But aside from her painfully obvious style-over-substance platform, here’s where I’m having even greater difficulty with Jenner: Her true confession.

Before a few months ago, I had never met anybody else who was trans, who was like me,” she admitted. “I had never met a trans person, never.”

I believe we can file that revelation under ‘S’ for shocking.

I mean, let’s think about this. In her first 64 years on the Third Rock from the Sun, Jenner had not met a transgender person. Not one. Yet, after wearing a dress for less than two months, she now props herself up as a champion of the cause? And many people are drinking the Kool-Aid. They’re calling her a transgender role model. A transgender icon. A transgender heroine, as The Guardian once described her.

That’s beyond appalling. It’s insulting.

Caitlyn Jenner is a Jill-come-lately to the cause of equal rights for the LGBT collective and, as much as I welcome any voice to the crusade, it won’t be until she can actually speak from life experience that I might listen to something she has to say.
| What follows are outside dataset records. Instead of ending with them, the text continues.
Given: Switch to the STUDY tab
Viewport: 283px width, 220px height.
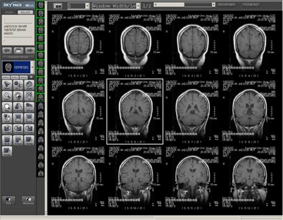Looking at the screenshot, I should point(9,13).
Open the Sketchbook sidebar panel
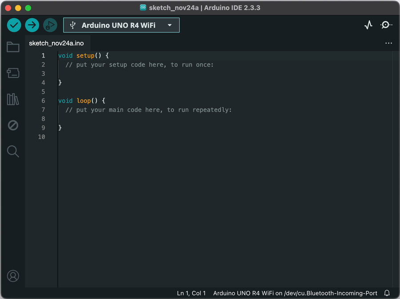Image resolution: width=400 pixels, height=299 pixels. pos(13,47)
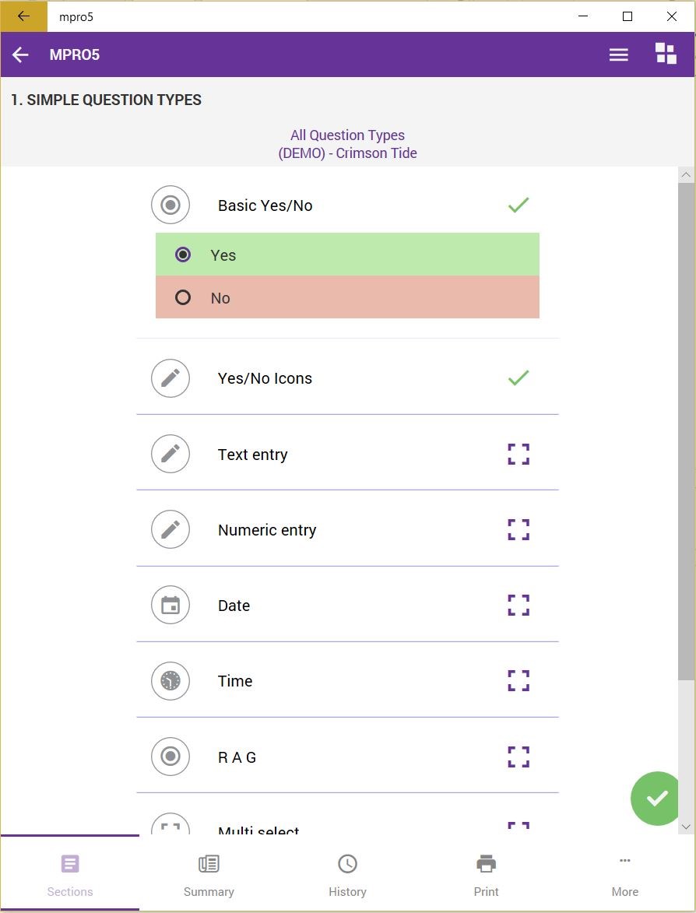Click the pencil icon beside Numeric entry
The height and width of the screenshot is (913, 696).
coord(170,529)
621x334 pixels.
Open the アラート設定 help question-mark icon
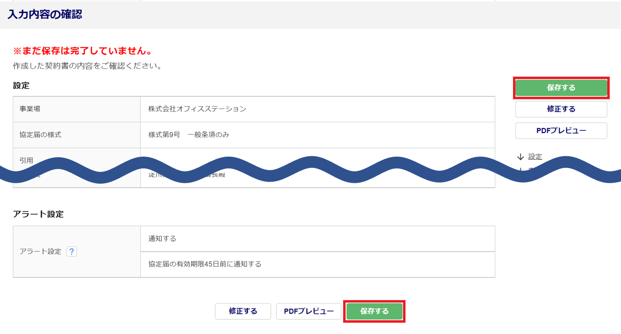[x=72, y=251]

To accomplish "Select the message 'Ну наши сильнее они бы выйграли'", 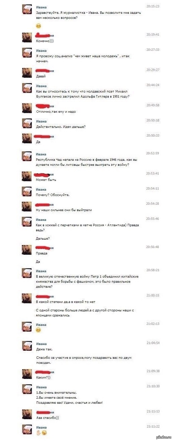I will point(64,210).
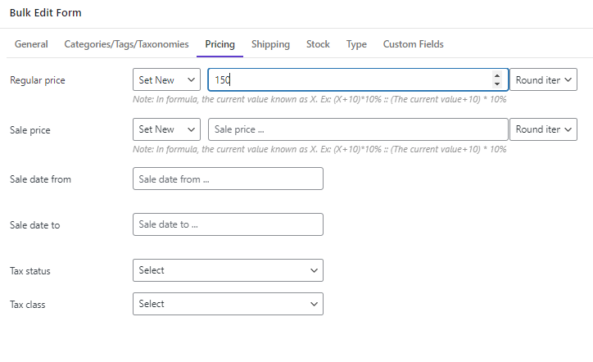Decrement Regular price with down arrow
593x362 pixels.
pos(497,84)
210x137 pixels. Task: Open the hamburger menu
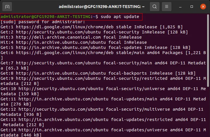(166, 7)
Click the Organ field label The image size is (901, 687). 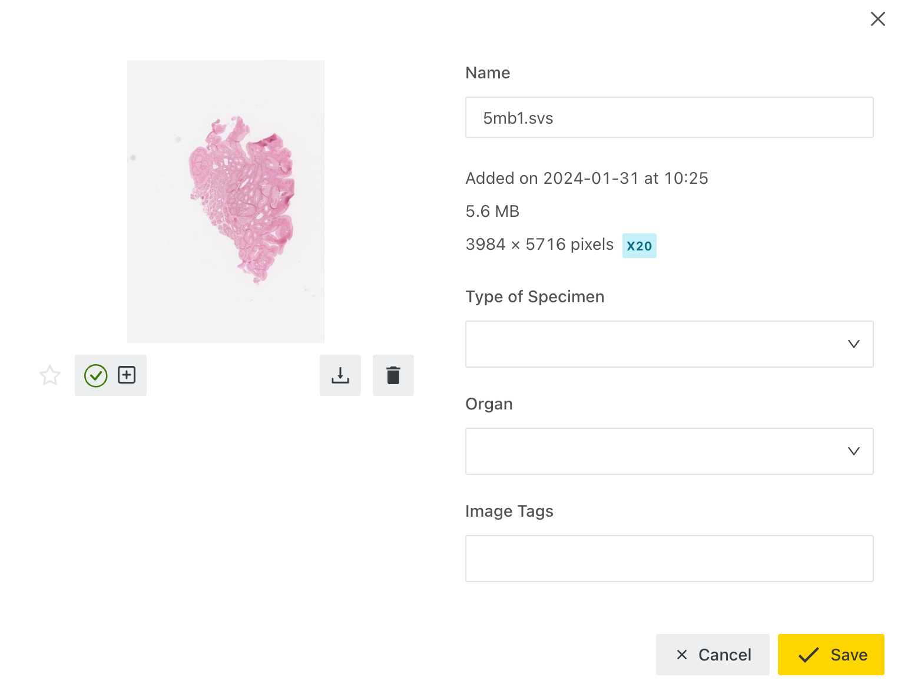point(489,404)
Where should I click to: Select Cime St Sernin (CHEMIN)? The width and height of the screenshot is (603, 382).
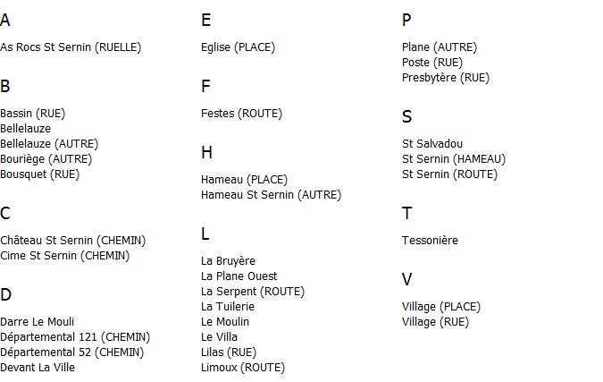(x=65, y=256)
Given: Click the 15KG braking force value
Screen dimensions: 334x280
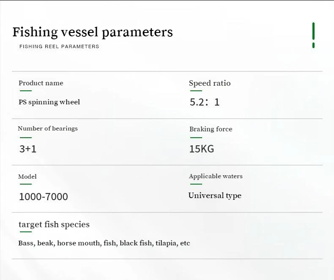Looking at the screenshot, I should point(201,149).
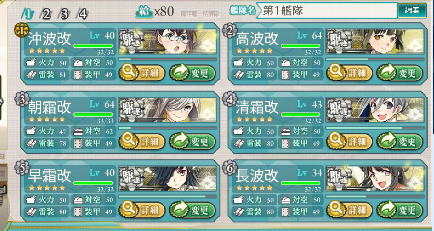Open 詳細 details for 高波改

(x=349, y=73)
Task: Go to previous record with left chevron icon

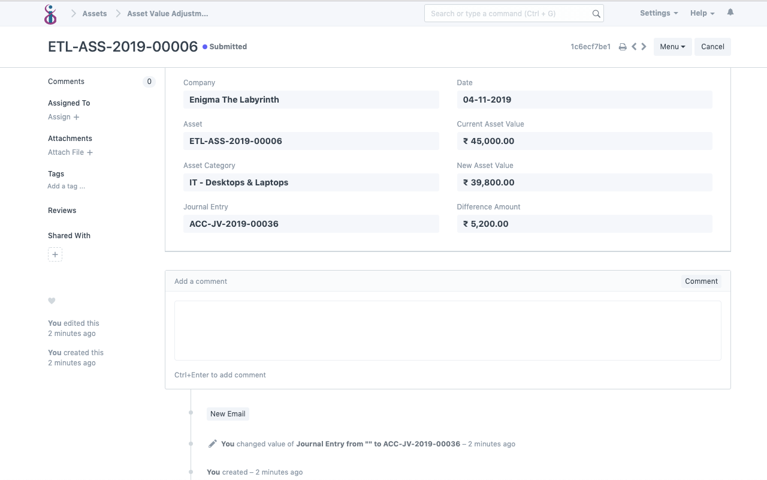Action: 633,46
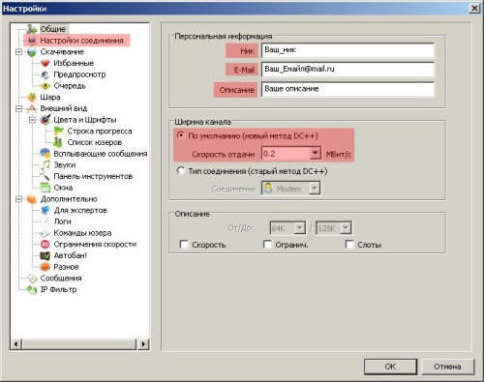
Task: Click the tree horizontal scrollbar right arrow
Action: pyautogui.click(x=143, y=344)
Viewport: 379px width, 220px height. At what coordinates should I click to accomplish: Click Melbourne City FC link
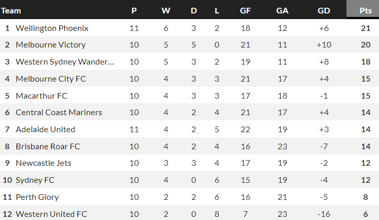coord(51,79)
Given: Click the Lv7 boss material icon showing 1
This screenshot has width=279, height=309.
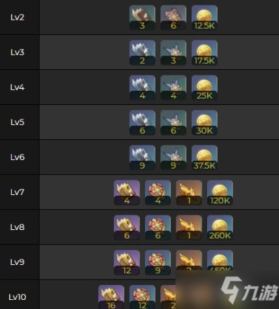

In the meantime, since her very public ‘outing’ with Diane Sawyer on ABC last spring, a soul-baring gambit which, for me, was very emotional, she has shown me just one thing: What money can buy.
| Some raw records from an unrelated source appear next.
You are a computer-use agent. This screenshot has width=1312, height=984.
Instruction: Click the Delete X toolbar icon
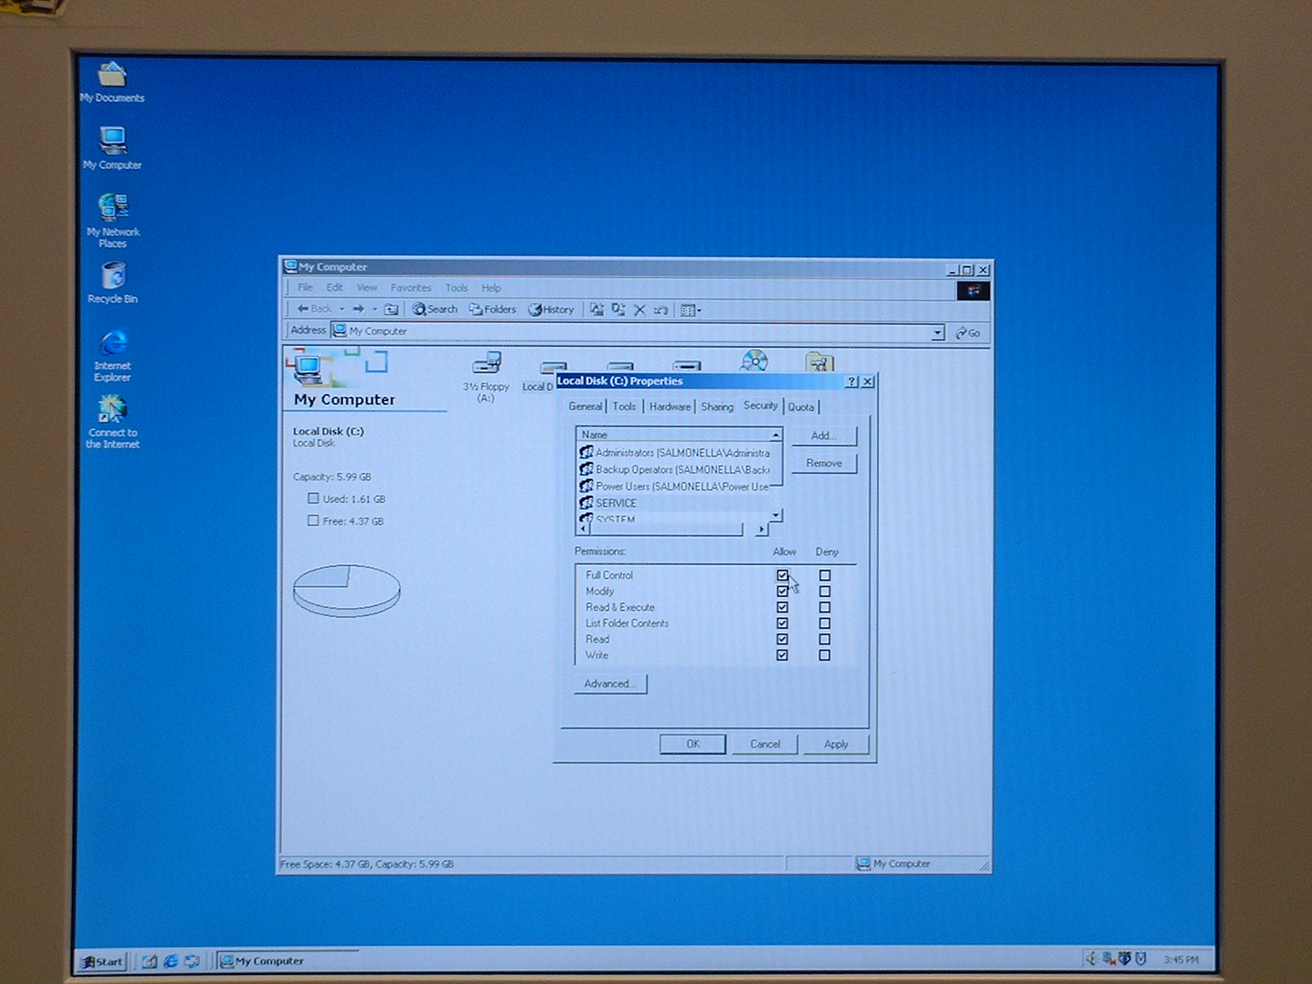click(x=640, y=310)
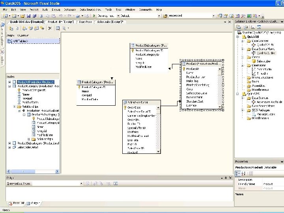Click the Delete X icon in designer toolbar
The image size is (284, 213).
coord(50,28)
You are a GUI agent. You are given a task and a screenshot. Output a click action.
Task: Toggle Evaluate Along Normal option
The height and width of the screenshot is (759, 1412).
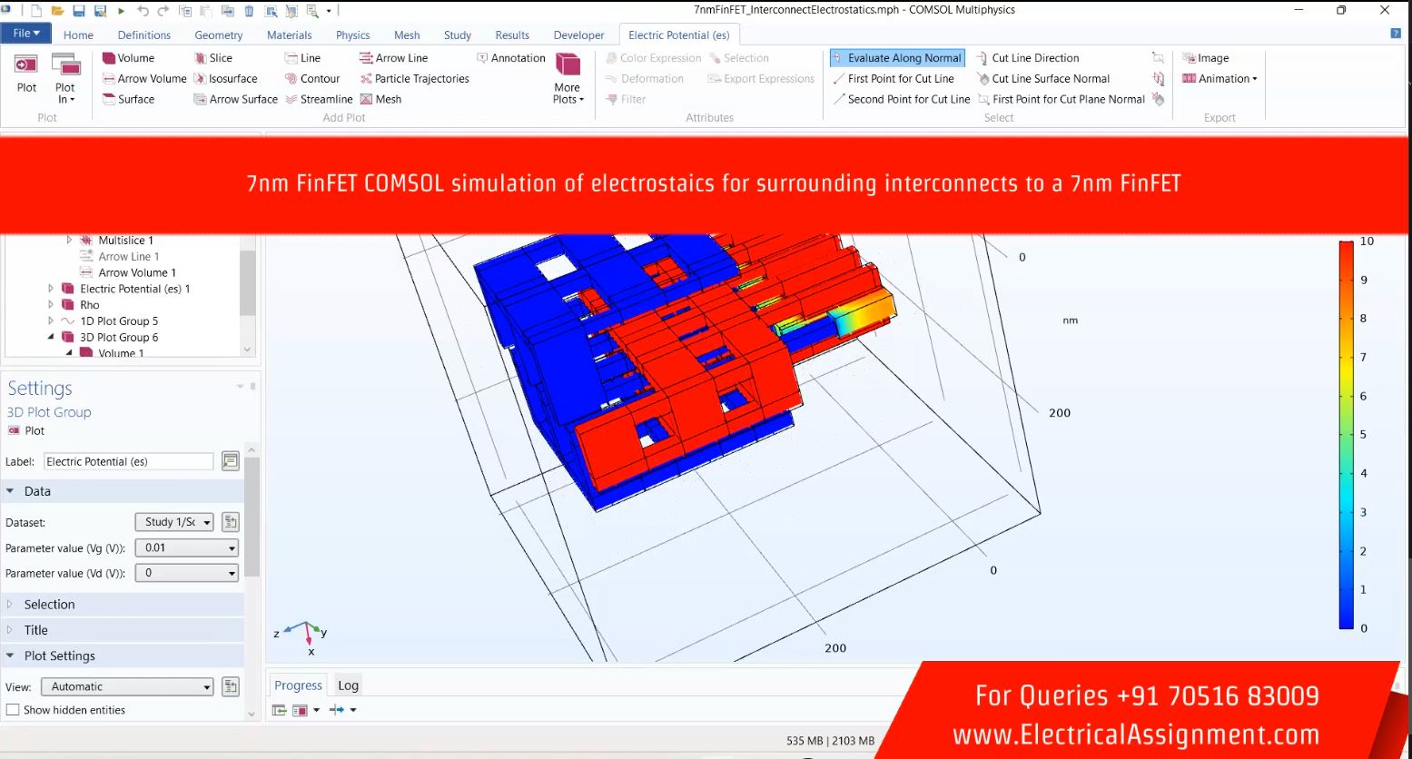click(x=896, y=58)

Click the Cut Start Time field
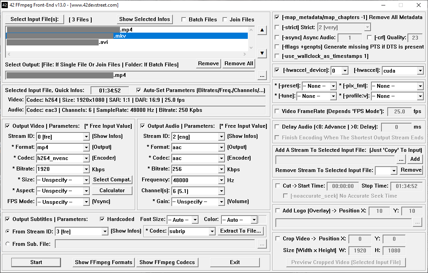coord(342,186)
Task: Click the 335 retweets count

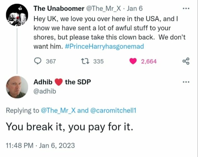Action: point(98,61)
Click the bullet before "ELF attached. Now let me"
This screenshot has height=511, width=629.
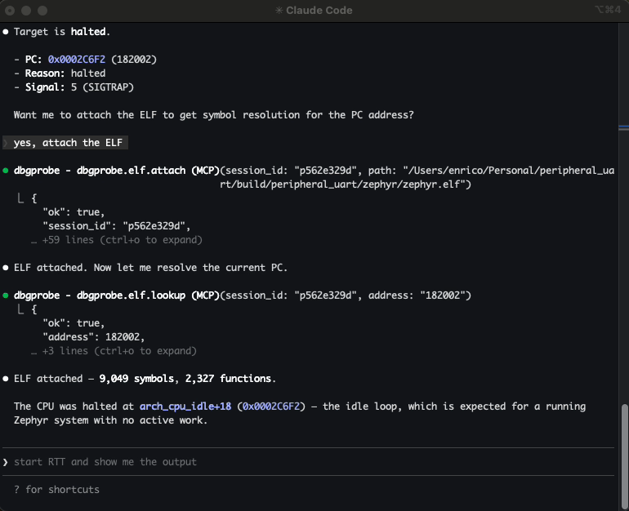tap(6, 268)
10 thoughts on “Caitlyn Jenner: The best transgender woman that money can buy”

  1. Another interesting point, if you saw the out-takes of her acceptance speech… Not once does she suggest something along the lines of her accepting the courage award in the name of all transgender people, or something gracious like that. A total lack of humility! The whole thing was about “her”, how she was “suffering”, how her children suffering, as if she was the only transgender person who endured such things!. She of course tossed in a few token messages of hope and support.

    But you’re correct, the title of this blog could not be more on the mark… “The Best transgender Woman Money Can Buy”! Absolutely!!!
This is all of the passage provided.